Judgment, Supreme Court, Bronx County (George Covington, J. on motions; Lawrence Tonetti, J. at jury trial and sentence), rendered August 5, 1998, convicting defendant, after a jury trial, of criminal sale of a controlled substance in the third degree, criminal possession of a controlled substance in the third degree, resisting arrest and unlawful possession of marijuana, and sentencing him, as a second felony offender, to two concurrent terms of 5 to 10 years and two unconditional discharges, unanimously affirmed.
Lara R. Binimow, for respondent.
Gordon F. Wylie, for defendant-appellant.
Before: Sullivan, P.J., Williams, Tom, Mazzarelli, Andrias, JJ.

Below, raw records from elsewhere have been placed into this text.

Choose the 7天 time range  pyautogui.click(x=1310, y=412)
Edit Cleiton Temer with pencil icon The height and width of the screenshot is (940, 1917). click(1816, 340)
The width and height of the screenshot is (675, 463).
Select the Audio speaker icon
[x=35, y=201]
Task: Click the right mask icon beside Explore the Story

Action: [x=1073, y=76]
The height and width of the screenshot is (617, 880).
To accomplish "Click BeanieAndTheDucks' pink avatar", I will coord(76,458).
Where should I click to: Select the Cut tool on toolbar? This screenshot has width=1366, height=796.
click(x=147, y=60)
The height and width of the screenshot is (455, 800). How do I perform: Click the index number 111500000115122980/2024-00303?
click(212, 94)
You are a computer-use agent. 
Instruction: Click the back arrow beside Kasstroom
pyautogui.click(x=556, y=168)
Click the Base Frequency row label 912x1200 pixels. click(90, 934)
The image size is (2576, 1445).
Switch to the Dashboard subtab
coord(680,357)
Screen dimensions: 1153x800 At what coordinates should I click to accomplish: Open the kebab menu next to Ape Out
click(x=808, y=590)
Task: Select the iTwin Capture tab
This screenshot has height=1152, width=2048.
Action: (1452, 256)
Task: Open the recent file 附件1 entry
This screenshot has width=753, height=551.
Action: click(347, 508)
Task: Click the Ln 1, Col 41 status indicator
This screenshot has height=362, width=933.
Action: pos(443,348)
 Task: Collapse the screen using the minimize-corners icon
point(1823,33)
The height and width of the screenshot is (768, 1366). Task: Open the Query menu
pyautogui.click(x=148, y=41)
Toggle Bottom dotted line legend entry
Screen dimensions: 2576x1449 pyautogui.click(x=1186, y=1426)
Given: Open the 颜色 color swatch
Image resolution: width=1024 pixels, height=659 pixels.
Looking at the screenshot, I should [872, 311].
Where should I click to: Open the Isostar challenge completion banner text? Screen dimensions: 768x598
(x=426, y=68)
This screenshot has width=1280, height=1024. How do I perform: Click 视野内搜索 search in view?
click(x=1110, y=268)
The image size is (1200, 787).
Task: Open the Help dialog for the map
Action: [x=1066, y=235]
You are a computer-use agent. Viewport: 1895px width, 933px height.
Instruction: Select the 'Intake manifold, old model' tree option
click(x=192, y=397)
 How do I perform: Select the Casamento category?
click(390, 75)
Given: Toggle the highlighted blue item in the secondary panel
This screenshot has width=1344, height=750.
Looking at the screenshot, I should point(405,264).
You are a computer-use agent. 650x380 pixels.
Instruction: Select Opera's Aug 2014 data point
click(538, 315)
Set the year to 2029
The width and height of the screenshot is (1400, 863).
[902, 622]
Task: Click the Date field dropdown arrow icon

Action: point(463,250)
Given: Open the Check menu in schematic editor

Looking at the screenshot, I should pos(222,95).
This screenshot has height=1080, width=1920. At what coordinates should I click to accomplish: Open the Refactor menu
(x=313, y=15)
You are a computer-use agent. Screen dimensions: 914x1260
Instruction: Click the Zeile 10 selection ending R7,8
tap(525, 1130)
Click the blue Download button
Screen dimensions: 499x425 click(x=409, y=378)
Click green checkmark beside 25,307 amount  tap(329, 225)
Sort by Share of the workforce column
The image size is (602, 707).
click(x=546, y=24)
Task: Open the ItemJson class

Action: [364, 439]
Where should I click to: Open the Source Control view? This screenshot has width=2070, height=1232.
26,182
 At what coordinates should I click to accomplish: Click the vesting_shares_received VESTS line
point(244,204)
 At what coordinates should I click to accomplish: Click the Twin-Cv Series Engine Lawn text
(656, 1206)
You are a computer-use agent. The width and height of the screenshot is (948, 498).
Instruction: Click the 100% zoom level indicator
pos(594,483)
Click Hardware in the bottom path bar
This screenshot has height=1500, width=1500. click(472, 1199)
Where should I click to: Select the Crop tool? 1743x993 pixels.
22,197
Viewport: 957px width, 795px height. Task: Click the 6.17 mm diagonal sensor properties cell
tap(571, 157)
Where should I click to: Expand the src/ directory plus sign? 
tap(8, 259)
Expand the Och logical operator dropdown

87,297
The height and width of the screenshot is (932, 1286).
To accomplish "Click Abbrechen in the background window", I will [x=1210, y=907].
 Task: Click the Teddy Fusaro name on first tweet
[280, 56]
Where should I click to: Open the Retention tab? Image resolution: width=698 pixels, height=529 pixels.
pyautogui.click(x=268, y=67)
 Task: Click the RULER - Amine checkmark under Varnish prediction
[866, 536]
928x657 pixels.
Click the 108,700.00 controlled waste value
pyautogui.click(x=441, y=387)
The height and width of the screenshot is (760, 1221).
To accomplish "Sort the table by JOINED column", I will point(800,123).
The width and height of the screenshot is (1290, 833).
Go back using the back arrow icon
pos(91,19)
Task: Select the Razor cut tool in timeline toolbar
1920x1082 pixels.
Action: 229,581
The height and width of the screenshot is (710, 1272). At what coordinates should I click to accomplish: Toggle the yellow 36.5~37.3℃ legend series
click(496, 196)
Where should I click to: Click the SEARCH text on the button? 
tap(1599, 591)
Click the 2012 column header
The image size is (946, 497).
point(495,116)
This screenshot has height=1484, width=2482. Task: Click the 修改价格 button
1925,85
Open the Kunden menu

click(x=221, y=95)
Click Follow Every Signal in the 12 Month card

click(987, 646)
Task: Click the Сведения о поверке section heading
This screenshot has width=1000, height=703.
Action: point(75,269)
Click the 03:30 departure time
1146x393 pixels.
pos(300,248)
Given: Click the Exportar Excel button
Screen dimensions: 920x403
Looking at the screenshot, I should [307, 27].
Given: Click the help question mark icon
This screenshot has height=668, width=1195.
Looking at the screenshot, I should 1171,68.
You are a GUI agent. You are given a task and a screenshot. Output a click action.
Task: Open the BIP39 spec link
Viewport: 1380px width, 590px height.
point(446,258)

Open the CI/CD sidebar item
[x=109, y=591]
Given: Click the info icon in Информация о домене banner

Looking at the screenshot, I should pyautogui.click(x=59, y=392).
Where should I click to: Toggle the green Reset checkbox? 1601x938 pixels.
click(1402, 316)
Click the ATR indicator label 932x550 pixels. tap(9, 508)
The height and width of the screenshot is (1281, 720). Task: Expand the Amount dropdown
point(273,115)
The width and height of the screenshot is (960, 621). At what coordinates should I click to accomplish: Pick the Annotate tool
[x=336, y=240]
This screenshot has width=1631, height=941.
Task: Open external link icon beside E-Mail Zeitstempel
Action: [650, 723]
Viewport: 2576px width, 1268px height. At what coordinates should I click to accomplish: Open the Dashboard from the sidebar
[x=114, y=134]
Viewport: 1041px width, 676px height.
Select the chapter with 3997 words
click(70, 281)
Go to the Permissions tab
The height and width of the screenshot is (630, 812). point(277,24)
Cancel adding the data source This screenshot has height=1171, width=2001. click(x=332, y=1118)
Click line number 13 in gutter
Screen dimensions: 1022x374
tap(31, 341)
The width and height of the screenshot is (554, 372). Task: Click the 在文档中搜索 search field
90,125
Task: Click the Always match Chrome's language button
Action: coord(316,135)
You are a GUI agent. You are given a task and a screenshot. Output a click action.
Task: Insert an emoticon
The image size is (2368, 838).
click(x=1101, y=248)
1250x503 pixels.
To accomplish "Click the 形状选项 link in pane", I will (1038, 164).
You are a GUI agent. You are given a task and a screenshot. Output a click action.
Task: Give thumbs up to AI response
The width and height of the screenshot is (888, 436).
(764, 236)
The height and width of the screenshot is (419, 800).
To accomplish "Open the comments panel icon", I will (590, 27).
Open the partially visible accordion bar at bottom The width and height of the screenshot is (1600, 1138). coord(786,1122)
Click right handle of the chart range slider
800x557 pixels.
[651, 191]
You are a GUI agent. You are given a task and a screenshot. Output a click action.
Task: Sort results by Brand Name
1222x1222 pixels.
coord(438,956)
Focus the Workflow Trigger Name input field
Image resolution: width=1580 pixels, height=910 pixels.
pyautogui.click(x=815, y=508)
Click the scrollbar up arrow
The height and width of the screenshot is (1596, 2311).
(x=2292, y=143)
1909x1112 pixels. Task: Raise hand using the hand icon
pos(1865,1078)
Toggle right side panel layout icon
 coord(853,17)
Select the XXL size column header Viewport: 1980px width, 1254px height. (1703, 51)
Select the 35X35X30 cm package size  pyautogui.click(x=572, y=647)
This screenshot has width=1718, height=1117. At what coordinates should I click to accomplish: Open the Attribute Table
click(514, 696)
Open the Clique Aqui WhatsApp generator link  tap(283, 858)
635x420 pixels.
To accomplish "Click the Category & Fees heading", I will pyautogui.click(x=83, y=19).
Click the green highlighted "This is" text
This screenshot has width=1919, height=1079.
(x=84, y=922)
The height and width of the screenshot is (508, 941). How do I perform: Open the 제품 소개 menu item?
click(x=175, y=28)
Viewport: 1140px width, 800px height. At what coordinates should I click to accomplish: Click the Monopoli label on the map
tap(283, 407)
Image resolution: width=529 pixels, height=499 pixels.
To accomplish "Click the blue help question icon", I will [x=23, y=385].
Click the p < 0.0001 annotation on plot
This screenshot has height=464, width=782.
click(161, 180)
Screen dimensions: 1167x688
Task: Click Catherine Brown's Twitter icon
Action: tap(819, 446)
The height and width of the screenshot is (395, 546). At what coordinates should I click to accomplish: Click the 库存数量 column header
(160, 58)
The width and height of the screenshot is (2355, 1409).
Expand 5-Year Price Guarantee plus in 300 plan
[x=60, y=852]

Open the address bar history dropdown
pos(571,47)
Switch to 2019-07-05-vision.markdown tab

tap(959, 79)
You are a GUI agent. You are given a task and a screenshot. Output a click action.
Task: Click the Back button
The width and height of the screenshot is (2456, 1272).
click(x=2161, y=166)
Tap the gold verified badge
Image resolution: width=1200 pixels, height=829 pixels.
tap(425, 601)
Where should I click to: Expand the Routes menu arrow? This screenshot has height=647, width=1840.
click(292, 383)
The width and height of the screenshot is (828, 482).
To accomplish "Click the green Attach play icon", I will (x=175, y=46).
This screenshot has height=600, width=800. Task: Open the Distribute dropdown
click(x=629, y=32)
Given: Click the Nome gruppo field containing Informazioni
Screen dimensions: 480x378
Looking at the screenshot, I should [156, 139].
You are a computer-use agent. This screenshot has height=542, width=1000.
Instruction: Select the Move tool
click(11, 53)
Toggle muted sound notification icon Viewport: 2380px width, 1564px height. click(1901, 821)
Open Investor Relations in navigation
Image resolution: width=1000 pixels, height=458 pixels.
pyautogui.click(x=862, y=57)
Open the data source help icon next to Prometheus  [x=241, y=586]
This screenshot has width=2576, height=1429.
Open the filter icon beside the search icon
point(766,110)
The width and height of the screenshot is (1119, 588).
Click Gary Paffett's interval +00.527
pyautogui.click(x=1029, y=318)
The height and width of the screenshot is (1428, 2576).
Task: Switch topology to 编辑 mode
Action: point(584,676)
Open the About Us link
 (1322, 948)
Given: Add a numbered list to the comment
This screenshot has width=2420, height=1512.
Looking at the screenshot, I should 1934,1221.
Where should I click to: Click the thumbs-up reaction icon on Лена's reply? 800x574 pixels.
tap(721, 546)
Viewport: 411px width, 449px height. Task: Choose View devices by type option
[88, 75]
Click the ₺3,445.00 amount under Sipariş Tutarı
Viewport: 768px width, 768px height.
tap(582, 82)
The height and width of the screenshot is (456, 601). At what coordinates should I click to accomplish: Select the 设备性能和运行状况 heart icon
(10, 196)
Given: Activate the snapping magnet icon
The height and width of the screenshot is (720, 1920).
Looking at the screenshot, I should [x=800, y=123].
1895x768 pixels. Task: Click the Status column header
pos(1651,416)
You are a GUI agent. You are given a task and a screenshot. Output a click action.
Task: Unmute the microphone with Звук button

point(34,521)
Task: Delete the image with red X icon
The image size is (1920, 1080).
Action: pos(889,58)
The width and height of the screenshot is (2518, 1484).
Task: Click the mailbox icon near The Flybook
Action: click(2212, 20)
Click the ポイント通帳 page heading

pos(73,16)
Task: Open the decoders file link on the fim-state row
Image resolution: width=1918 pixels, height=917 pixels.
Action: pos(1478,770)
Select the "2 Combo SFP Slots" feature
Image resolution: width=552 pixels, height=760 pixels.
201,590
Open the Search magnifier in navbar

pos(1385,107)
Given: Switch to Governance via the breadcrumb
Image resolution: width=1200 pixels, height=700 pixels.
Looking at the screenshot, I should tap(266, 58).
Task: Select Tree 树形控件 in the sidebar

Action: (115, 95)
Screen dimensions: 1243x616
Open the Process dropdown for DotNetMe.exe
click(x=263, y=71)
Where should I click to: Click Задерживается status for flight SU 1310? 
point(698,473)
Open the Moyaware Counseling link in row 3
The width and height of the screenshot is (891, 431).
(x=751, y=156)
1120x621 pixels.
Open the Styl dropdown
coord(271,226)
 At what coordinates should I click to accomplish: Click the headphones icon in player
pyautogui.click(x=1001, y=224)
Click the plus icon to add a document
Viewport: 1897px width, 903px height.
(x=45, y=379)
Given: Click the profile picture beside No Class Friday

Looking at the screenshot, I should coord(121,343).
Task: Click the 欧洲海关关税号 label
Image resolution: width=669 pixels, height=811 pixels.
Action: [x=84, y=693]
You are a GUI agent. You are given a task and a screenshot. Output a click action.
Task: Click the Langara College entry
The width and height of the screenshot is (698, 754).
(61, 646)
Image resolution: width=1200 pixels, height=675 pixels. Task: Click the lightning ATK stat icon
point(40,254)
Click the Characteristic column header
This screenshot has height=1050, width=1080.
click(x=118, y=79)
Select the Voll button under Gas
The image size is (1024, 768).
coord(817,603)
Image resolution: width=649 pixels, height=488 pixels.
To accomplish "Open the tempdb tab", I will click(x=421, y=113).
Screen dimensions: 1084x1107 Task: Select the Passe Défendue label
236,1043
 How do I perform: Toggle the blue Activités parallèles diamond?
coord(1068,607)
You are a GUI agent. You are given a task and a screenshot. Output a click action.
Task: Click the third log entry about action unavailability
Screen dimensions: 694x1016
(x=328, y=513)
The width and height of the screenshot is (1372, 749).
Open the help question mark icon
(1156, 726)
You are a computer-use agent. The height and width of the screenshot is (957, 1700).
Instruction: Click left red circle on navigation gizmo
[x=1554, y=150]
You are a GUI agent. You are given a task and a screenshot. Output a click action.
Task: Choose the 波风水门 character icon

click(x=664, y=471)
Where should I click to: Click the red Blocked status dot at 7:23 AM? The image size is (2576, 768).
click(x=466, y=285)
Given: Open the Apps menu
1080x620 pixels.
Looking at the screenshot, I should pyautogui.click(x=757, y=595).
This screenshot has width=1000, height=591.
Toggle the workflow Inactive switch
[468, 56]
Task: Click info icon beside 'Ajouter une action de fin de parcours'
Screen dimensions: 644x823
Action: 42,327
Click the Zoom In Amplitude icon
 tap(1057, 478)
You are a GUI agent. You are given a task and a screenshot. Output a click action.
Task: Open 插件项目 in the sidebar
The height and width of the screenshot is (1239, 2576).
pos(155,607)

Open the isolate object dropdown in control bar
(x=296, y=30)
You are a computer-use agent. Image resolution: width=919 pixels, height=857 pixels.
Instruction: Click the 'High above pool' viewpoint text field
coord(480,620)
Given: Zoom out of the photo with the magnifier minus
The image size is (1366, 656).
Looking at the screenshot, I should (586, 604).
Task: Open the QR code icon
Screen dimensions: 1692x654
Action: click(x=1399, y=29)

The court properly denied defendant's suppression motion without a hearing. Defendant was provided with detailed information about the basis for his arrest, including a felony complaint explicitly stating that defendant was observed discarding a quantity of drugs. Since defendant's motion failed to make any contrary allegations that would warrant suppression, there was no factual issue requiring a hearing (see, People v. Mendoza, 82 N.Y.2d 415; People v. Omaro, 201 A.D.2d 324).
Contrary to defendant's argument, his conviction of criminal possession of a controlled substance in the third degree was not against the weight of the evidence. Defendant's connection to the drugs in question was clearly established.
We perceive no basis for reduction of sentence.
THIS CONSTITUTES THE DECISION AND ORDER OF THE SUPREME COURT, APPELLATE DIVISION, FIRST DEPARTMENT.